U.s.-Vietnam Bilateral Trade Agreement

November 27, 1999 Interview with trade policy expert Craig VanGrasstek, President of VanGrasstek Communications. As with most non-market trade agreements, the BTA between the United States and Vietnam remains in effect for a period of 3 years and is automatically renewed unless abandoned by one of the parties. Moreover, any extension requires the President`s determination that Vietnam satisfactorily extends most-favored-nation mutual treatment to U.S. exports. Under U.S. law, for Vietnam to receive annual NTR status, a bilateral trade agreement must be finalized and approved by Congress, and the president must waive the ”Jackson-Vanik” provision, suggesting that such a waiver would significantly promote Vietnam`s freedom of emigration. Since 1998, the president has granted the annual Jackson-Vanik exemption to Vietnam. Therefore, the conclusion of this agreement and its subsequent approval by Congress would pave the way for annual NTR treatment in Vietnam. This, in turn, would implement Vietnam`s trade commitments. Questions from Vietnamese conservatives. Since the 8th Congress of the Communist Party of Vietnam (VCP) in 1996, disagreements between reformers and conservatives within Vietnam`s 19-member Politburo – the country`s highest governing body – have paralyzed economic decision-making. With the bilateral trade deal with the US demanding that Vietnam step up its reforms and deepen its integration into the global economy, it is not surprising that the Politburo is equally divided over whether the deal should be concluded.

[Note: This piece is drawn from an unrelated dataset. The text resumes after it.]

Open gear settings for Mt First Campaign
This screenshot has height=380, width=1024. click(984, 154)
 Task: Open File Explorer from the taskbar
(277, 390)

Telecommunication. Under the BTA, Vietnam will allow high-end telecommunications services (such as internet, email and voicemail services) to enter into joint ventures with a 50% cap on US ownership after two years. Internet services have a three-year phase. For basic telecommunications services (such as fax, cellular and satellite services), joint ventures are allowed after four years, with US companies limited to a 49% share. For local, long distance and international voice telephony services, joint ventures are licensed after six years, with a 49% cap on U.S. ownership. Vietnam has agreed that it will consider raising U.S. capital limits when the deal is reviewed in three years.

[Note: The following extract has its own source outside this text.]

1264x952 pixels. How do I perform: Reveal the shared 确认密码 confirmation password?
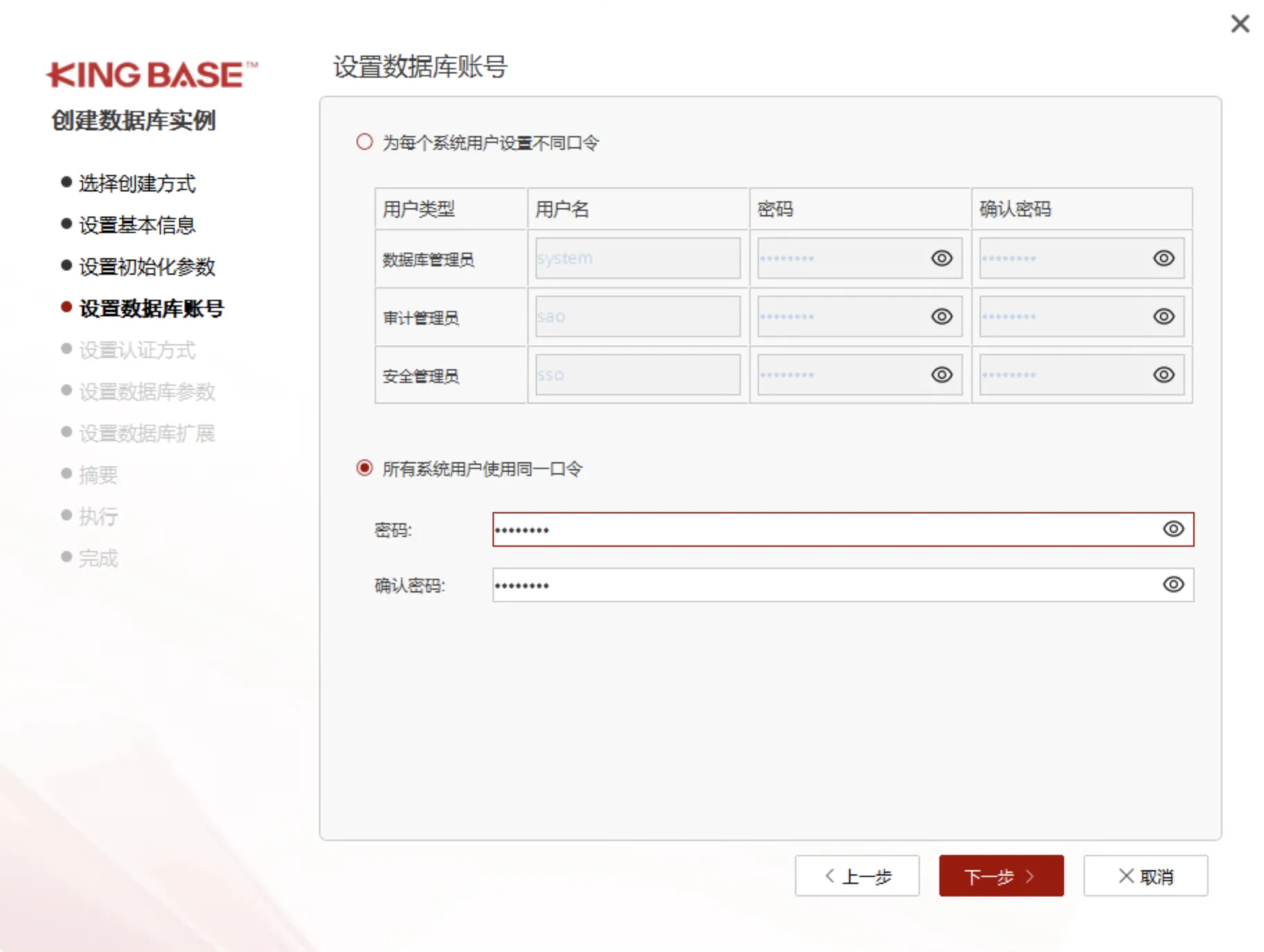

Obtaining most-favoured-nation status is likely to radically change the product range of Vietnamese exports to the United States. Since the lifting of the trade embargo in 1994, most vietnamese exports to the United States have been accounted for in items that are either duty-free (zero tariffs) or subject to identical tariffs for the most-favoured and non–preferential countries. In the short term, the BTA is likely to increase Vietnam`s exports of labour-intensive manufacturing products, with large differences between most-favoured-nation and non-MFN tariffs. Measured against Vietnam`s main exports to the European Union and Japan (see Figure 2), exports of the following items are expected to increase significantly: clothing, leather goods, footwear, plastic household products and processed foods. (18) Insurance. According to press reports, under the 1999 agreement, Vietnam would have allowed US companies to invest in its insurance sector in two to six years. The introduction phase varied by insurance sector. Details on foreign capital limits are not available. (26) Under the BTA of July 2000, Vietnam grants US companies the right to set up 50 to 50 joint ventures in its insurance sector after three years and wholly owned companies (100 % shareholders) after five years. People-to-people relations between the United States and Vietnam have flourished.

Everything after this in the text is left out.